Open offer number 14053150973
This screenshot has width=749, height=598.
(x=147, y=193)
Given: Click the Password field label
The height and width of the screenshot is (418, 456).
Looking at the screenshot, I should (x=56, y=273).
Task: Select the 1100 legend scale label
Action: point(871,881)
----
> [ABOUT THIS TASK]:
Retype the material above exactly as given.

> [SOLUTION FOR THIS EXERCISE]:
Open offer number 14053150973
This screenshot has width=749, height=598.
(x=147, y=193)
Given: Click the Password field label
The height and width of the screenshot is (418, 456).
Looking at the screenshot, I should (x=56, y=273).
Task: Select the 1100 legend scale label
Action: point(871,881)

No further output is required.